Want documentation? There is a branch of research called exercise physiology, which has studied the physical capacities of men and women in near-infinite detail (largely to help in training athletes.) Check relative cardiac capacity, erythrocyte counts, muscle-mass-to-body-mass. I’m not making wild assertions. You can find all of this in any university library.
Now, what do these physical differences mean for society outside of the military? Almost nothing. A woman doesn’t need strength to be a surgeon, professor, senator, journalist, or CEO. But weak women will get men killed in war. I’ve seen wars. I’ve been on casualty wards. So have a lot of men. For us, war isn’t abstract, and getting men killed to appease feminists isn’t cute.
I promised to make a splendid proposal. Here it is. Let’s take 100 males just out of basic training, and 100 females, also just out of basic and chosen at random. Let’s take them all to Camp Lejeune, North Carolina, in a rainy October. We’ll put sixty-pound packs on them, give them rifles and a full load-out of ammo.
Then we’ll force-march them, at a fast pace set by an infantry sergeant, until they drop. I mean literally drop: can’t stand up any longer. No stress time-outs, no little green cards to wave, no trucks to carry their gear, no slowing down. Hump till they fall. This is what happens in combat: grim, unremitting physical effort with no sleep. Maybe it’s humping with rifles and seven-eighty-two gear, maybe it’s breaking track on a P-5, maybe it’s unloading those miserable six-bys. It’s physical.
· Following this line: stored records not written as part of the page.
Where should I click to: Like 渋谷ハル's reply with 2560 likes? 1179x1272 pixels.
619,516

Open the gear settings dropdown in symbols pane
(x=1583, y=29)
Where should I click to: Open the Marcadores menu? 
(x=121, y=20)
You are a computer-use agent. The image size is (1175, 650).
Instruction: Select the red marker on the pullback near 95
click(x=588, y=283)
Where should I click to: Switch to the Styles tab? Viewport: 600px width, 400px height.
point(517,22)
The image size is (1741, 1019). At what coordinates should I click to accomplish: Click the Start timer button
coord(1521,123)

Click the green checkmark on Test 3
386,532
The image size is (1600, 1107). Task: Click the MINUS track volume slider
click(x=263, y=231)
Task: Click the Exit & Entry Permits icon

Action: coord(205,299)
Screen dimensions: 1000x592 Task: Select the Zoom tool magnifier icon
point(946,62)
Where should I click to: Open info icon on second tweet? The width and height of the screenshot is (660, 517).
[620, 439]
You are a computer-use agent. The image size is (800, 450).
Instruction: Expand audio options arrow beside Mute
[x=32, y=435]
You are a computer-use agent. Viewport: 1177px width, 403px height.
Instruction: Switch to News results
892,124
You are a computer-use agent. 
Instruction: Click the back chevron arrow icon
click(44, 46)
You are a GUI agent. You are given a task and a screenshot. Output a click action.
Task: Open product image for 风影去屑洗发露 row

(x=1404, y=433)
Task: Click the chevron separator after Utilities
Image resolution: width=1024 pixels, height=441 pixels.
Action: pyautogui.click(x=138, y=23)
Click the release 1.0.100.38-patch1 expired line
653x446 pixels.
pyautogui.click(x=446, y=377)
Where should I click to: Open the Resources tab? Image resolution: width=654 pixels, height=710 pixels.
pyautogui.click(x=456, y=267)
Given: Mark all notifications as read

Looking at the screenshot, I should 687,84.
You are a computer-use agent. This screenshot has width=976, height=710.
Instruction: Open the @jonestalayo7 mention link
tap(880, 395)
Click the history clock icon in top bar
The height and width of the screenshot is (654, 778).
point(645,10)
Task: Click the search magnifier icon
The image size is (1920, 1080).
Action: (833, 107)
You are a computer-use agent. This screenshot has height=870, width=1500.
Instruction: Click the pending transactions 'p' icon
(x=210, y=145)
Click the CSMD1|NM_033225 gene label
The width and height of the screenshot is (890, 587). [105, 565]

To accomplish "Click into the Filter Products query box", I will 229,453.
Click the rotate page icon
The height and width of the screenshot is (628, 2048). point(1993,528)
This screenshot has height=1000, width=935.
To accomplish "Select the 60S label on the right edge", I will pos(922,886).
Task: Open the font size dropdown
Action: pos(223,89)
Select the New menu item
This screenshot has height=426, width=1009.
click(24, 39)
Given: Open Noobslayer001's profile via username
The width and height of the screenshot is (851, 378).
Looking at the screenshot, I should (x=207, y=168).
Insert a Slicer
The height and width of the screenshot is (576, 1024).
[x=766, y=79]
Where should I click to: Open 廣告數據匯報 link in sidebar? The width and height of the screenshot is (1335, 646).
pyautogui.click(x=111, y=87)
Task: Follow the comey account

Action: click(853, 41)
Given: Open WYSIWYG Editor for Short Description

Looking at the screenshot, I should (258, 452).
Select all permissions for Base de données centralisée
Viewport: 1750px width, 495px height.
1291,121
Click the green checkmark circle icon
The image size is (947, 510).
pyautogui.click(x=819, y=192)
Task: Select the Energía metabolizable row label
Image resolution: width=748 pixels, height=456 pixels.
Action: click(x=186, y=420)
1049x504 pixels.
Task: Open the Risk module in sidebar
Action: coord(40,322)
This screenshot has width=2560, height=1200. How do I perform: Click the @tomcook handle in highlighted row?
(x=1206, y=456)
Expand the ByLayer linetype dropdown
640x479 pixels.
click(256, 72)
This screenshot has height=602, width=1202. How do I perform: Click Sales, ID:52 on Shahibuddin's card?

If the women keep up, I’ll shut up. If they keep up, all critics of putting women in the infantry will have to shut up. Here is a wonderful opportunity for radical feminists everywhere. But know what? I’ll get a lot of screeching and howling because of this column, accusing me of sexism and patriarchy. What I won’t get is a call by feminists to make the test. They know what would happen.